Nueva sesión del Colegio de Auditores

Entre otros ítems, se aprobó un informe sobre el ex Ministerio de Salud respecto de Salud Familiar y Comunitaria. Si bien el programa cumplió con algunos objetivos, el trabajo de los auditores marcó falencias en la rendición de cuentas.

Se llevó a cabo la segunda reunión de septiembre del Colegio de Auditores de la AGN y como punto destacado, se aprobó un informe de auditoría del ex Ministerio de Salud respecto del desarrollo de estrategias en Salud Familiar y Comunitaria, específicamente sobre la gestión de transferencias durante 2015.

El informe fue elaborado por la Gerencia de Control de Transferencias de Fondos Nacionales y presentado por el Auditor General, Alejandro Nieva, quien explicó que se trata de un programa creado en 2004 para fortalecer la atención primaria de la salud, no solo en hospitales centrales, sino también en los barrios, centrando la atención en la niñez, los embarazos y las adicciones.

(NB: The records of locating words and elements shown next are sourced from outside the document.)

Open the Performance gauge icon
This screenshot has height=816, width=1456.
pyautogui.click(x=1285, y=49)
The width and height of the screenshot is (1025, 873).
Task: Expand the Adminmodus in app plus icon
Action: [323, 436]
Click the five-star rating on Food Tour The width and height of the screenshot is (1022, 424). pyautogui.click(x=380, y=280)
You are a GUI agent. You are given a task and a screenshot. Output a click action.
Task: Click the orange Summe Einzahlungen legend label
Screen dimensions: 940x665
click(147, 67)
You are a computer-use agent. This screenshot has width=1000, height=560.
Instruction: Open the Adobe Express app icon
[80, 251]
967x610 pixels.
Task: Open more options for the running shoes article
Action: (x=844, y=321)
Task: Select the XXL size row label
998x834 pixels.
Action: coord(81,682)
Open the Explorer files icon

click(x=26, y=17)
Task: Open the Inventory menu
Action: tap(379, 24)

El programa se lleva a cabo a través del pago directo de becas a profesionales de la salud, como por ejemplo, los enfermeros que llevan adelante las tareas de atención primaria y en 2015 manejó un presupuesto de 658 millones de pesos, aumentando a 1.000 millones en 2016 y 1.200 millones en 2017.

En ese sentido, la mayoría de las observaciones del informe tienen que ver con el manejo presupuestario y la falta de precisión en las rendiciones de cuentas.

El trabajo de los auditores detalla que “los modelos de convenios utilizados con las provincias no detalla los requisitos de las rendiciones de cuentas, sin plazos ni especificaciones de formas”. “Esto no permitió que el ministerio pueda hacer un monitoreo real de la marcha del programa”, agregó Nieva.

Otro de los puntos que se destaca es que “no todas las jurisdicciones rinden cuentas de la misma manera”. “Cada provincia posee su propio procedimiento de pago, que en muchos casos es con cheques, lo que dificulta el monitoreo”, aclara el trabajo de los auditores que también menciona “irregularidades en el envío de fondos y por ende en el cobro por parte de los prestadores de salud”.

Pese a las observaciones presupuestarias, para el Auditor Juan Ignacio Forlón, se trata de un programa de salud muy importante y que, en 2015, “sobrecumplió con las metas”.

“En 2015 hubo un descenso en la tasa de mortalidad infantil. El programa sirvió y esperemos que ahora que no tenemos Ministerio de Salud el presupuesto no se vea disminuido en términos reales y que se mantenga”, remarcó el Auditor.